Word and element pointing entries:
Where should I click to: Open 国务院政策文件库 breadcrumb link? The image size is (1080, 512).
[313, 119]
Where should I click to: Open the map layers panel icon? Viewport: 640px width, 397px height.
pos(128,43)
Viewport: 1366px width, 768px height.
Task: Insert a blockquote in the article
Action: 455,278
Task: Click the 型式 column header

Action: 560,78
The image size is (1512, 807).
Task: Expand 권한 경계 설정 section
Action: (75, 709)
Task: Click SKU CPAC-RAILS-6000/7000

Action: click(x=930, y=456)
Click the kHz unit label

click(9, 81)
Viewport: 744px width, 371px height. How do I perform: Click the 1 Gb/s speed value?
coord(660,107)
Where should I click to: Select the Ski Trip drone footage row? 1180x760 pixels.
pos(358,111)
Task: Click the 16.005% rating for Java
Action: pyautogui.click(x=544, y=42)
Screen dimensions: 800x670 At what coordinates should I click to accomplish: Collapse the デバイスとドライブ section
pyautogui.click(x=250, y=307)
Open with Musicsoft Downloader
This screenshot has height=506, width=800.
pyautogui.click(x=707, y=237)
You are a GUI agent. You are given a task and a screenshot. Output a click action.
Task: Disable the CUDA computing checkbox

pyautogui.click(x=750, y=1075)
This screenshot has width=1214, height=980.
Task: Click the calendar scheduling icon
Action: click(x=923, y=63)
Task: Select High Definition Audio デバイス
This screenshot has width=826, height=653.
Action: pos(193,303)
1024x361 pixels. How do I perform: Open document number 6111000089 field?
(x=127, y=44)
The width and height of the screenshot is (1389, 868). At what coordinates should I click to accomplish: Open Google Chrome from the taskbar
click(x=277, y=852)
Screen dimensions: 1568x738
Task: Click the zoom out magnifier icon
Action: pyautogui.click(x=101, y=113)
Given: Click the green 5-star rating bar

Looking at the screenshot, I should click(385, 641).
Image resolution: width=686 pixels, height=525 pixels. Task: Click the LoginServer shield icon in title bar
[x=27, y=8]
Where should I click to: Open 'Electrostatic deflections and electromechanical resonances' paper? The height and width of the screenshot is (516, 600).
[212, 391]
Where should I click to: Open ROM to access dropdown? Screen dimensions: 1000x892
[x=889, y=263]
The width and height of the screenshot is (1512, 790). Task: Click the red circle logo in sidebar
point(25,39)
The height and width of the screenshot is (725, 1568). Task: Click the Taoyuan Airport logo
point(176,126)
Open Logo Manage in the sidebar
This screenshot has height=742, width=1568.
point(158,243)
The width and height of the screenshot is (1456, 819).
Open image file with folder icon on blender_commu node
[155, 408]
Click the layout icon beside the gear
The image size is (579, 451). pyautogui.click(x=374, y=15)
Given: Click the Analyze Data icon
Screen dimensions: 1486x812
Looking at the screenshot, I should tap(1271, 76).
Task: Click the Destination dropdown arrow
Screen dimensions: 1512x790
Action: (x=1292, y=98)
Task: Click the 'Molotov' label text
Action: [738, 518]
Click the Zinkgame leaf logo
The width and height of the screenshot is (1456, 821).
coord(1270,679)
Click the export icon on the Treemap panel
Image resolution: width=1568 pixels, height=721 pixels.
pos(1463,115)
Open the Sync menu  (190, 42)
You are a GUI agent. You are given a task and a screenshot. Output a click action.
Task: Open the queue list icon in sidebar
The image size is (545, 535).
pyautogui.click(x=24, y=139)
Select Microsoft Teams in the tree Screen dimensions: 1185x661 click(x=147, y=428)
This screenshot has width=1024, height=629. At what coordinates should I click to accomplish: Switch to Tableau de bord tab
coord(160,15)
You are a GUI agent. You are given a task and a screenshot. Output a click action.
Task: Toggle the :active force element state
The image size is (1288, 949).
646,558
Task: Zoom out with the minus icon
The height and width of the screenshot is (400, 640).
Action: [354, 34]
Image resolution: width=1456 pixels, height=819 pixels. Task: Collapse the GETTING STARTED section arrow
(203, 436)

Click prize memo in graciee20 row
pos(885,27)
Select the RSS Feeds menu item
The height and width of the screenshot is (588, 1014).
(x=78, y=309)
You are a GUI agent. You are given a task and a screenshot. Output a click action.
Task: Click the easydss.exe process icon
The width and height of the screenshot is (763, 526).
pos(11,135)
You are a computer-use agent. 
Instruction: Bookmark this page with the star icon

SHORT TASK: Copy out the lines starting at the one containing "Click the kHz unit label" and ending at the one containing "[x=27, y=8]", changing "checkbox" to "toggle switch" and keeping the rest unchanged. Give only those lines.

CORRECT RESPONSE:
Click the kHz unit label

click(9, 81)
Viewport: 744px width, 371px height. How do I perform: Click the 1 Gb/s speed value?
coord(660,107)
Where should I click to: Select the Ski Trip drone footage row? 1180x760 pixels.
pos(358,111)
Task: Click the 16.005% rating for Java
Action: pyautogui.click(x=544, y=42)
Screen dimensions: 800x670 At what coordinates should I click to accomplish: Collapse the デバイスとドライブ section
pyautogui.click(x=250, y=307)
Open with Musicsoft Downloader
This screenshot has height=506, width=800.
pyautogui.click(x=707, y=237)
You are a GUI agent. You are given a task and a screenshot. Output a click action.
Task: Disable the CUDA computing toggle switch

pyautogui.click(x=750, y=1075)
This screenshot has width=1214, height=980.
Task: Click the calendar scheduling icon
Action: click(x=923, y=63)
Task: Select High Definition Audio デバイス
This screenshot has width=826, height=653.
Action: pos(193,303)
1024x361 pixels. How do I perform: Open document number 6111000089 field?
(x=127, y=44)
The width and height of the screenshot is (1389, 868). At what coordinates should I click to accomplish: Open Google Chrome from the taskbar
click(x=277, y=852)
Screen dimensions: 1568x738
Task: Click the zoom out magnifier icon
Action: pyautogui.click(x=101, y=113)
Given: Click the green 5-star rating bar

Looking at the screenshot, I should click(385, 641).
Image resolution: width=686 pixels, height=525 pixels. Task: Click the LoginServer shield icon in title bar
[x=27, y=8]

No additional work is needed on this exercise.